Task prompt | Find the line containing "How do I perform: Tap" in the listing below; reproduce it and every line after, exactly. Skip pictures.
==== Records for the exercise ====
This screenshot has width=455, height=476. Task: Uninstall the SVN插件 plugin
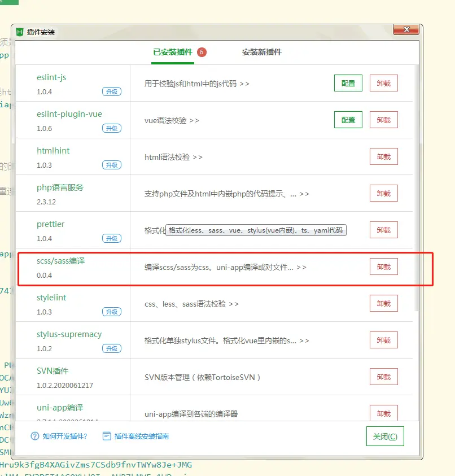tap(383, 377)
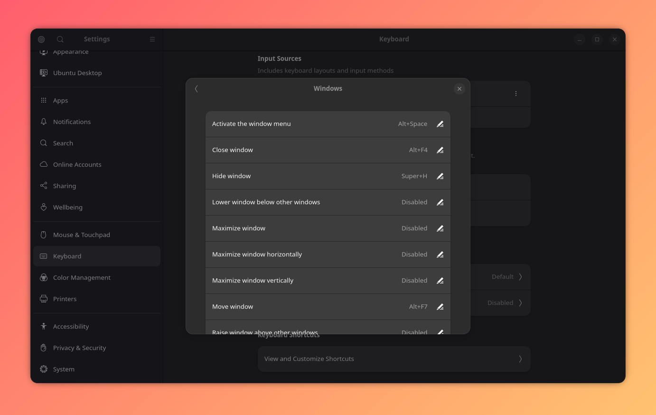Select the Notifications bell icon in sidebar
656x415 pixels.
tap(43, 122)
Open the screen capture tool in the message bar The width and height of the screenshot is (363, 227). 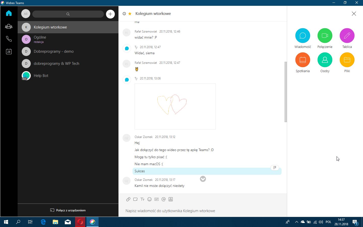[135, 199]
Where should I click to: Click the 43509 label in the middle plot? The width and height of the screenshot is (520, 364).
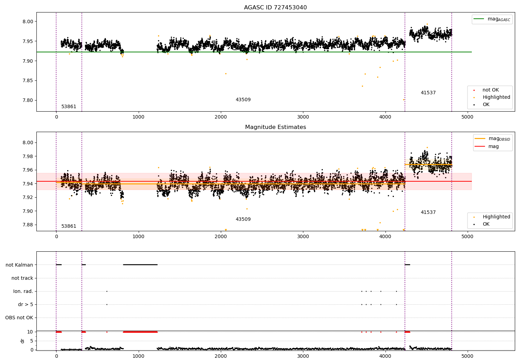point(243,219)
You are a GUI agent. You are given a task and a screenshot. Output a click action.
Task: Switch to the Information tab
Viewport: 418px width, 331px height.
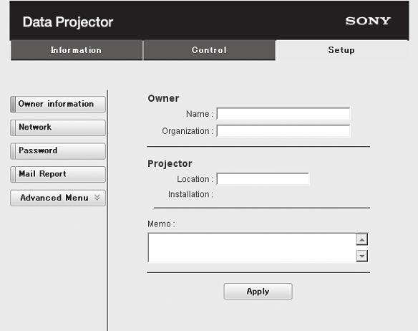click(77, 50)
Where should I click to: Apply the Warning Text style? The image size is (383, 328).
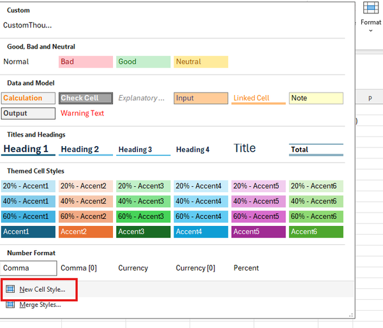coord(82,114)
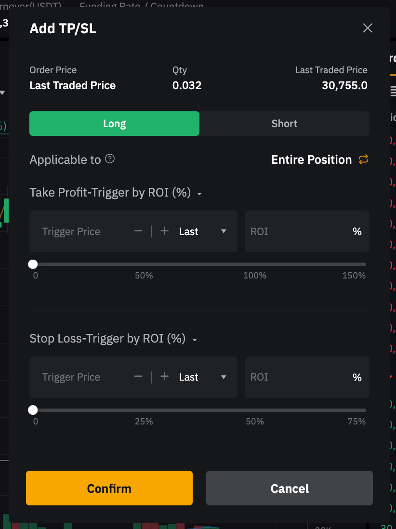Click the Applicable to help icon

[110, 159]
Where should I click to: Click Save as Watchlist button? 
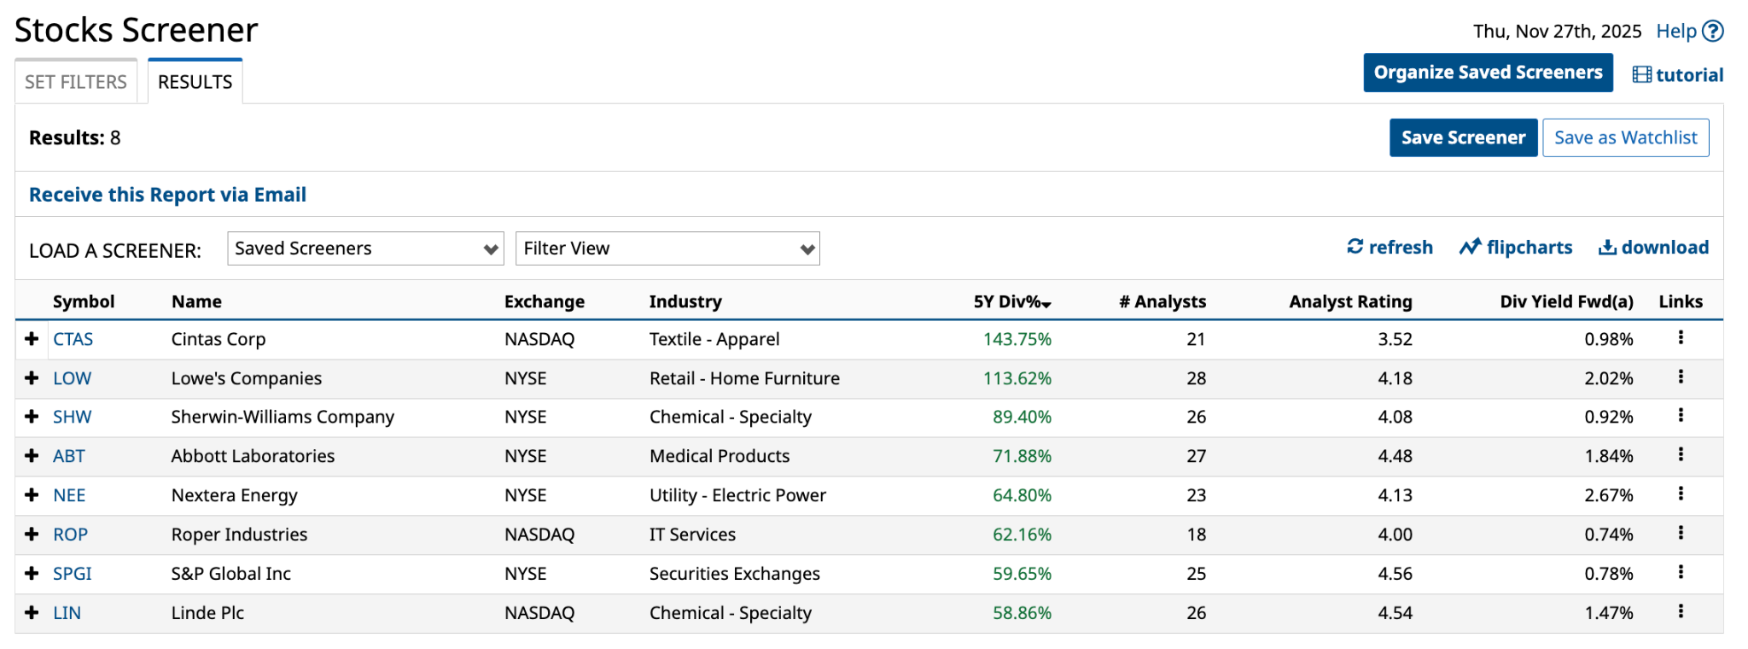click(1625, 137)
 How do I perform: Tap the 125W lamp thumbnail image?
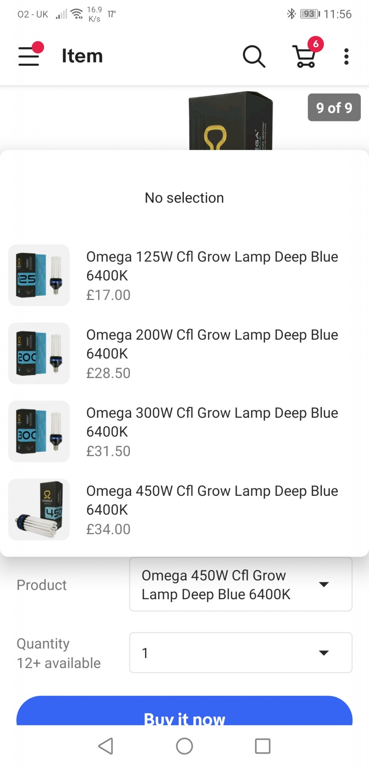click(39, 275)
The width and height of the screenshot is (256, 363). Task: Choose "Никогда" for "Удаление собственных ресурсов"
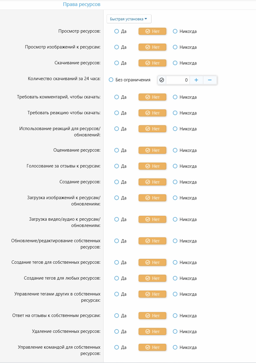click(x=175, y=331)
====
Exercise solution |
 How do I perform: Tap the 125W lamp thumbnail image?
click(39, 275)
The width and height of the screenshot is (256, 363). Task: Choose "Никогда" for "Удаление собственных ресурсов"
click(x=175, y=331)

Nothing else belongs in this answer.